The EC[[50]] value for the volatile anesthetics isoflurane and sevoflurane are significantly increased in the mutant flies compared to wild type.

Mutant flies exhibit a decrease in the daily sleep amount. This is mainly due to a decrease in the duration of sleep episodes rather than in their number. Those animals that exhibit a short sleeping phenotype also exhibited a shorter lifespan than control siblings.

The frequency of spontaneous synaptic activity in mutants is nearly twice that of wild-type. Excitatory postsynaptic potential (EPSP) duration at the neuromuscular junction is increased by ~42% in mutants. A significant increase in EPSP amplitude is also seen in mutants. Mutant adults exhibit both leg shaking and wing scissoring under ether anaesthetization. This behaviour persists in severed legs. Mutant larvae crawl more slowly than wild-type.

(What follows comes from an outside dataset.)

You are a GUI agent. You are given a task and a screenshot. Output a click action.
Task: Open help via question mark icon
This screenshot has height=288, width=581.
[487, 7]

eag¹/Sh⁷ double mutants cause an increase in neuronal excitability and result in a postembryonic increase in structure (both number of boutons and branches) at the larval neuromuscular junction (NMJ). Bursting pattern of motor neuron action potentials controlling larval locomotion shows near constant activity. Excitatory postsynaptic potentials (EPSP) reveal defective nerve repolarisation. Number of boutons in eag¹/Sh⁷ double mutants is increased compared to wild type due to reduction in Fas2 expression. Bouton number does not increase when Fas2^Scer\UAS.cLa is expressed from Scer\GAL4^E62-2 in eag¹/Sh⁷ larvae.

More sensitive than the wild-type to the knock-down effect of acute γ-irradiation.

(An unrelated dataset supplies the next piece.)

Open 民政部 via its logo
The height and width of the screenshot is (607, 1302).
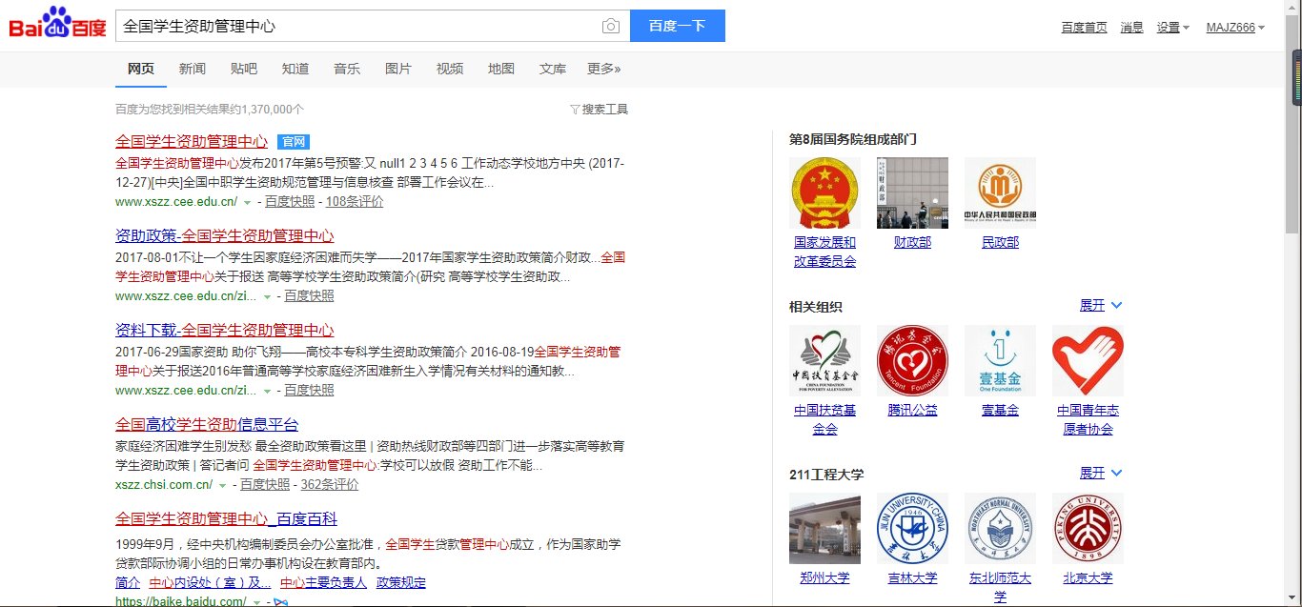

The inactivating A-type (I_A) K⁺ current is absent in mutant myotubes.

Two-electrode voltage clamp technique is used to measure end-plate currents in larval neuromuscular junctions. Currents are four fold larger than wild type, lack post-tetanic potentiation (PTP) but could undergo facilitation. PTPs could be restored by addition of Cd²⁺.

Heterozygotes show ether induced leg shaking. Hemizygous males show a reduced preference for sucrose compared to wild-type in feeding preference tests, probably due to a shift in the threshold of detection. Flies show no attraction to 100mM NaCl and an increased tolerance to 0.5M NaCl and 0.2M KCl compared to wild-type. The increased tolerance to 0.5M NaCl and 0.2M KCl is due to an increase in the threshold of repulsion. The firing patterns of the labellar chemosensory neurons in response to sucrose, NaCl and KCl are normal.

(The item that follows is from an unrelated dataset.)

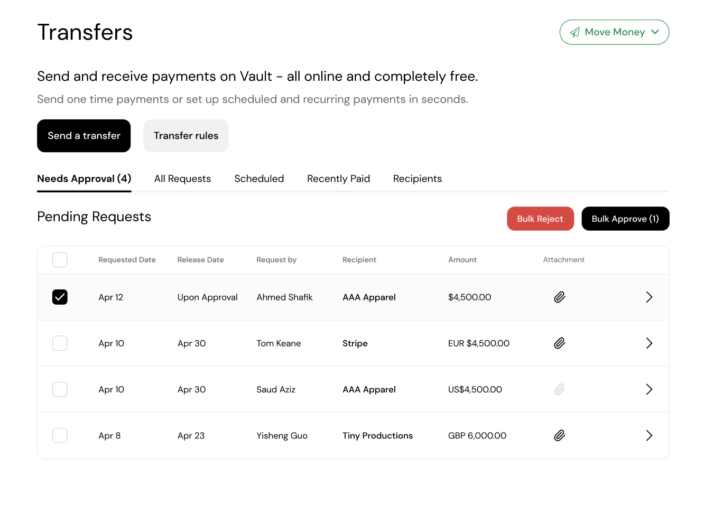Tick the checkbox for Yisheng Guo's request

(x=60, y=436)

Flies are significantly more sensitive to acrolein than wild-type flies, and have a higher rate of oxygen consumption.

Flies manifest chronic vibration of their appendages as well as abnormal action potentials.

I_A is completely eliminated in homozygous third larval instar muscles. I_A is much lower than predicted by simple gene-dosage dependence in Sh⁷/+, Sh⁷/Sh²¹, Sh⁷/Sh⁹ and Sh⁷/Sh⁵ flies.

A-type current is completely absent. Abnormal phenotype is still visible when combined with several doses of the wild type Sh gene.

abnormal leg shaking under ether anesthesia; abnormal A-type potassium currents in larval muscle and/or pupal flight muscle; abnormal action potentials in the adult cervical giant fiber; abnormal synaptic transmission at the larval neuromuscular junction and multiple firing of larval motoneurons.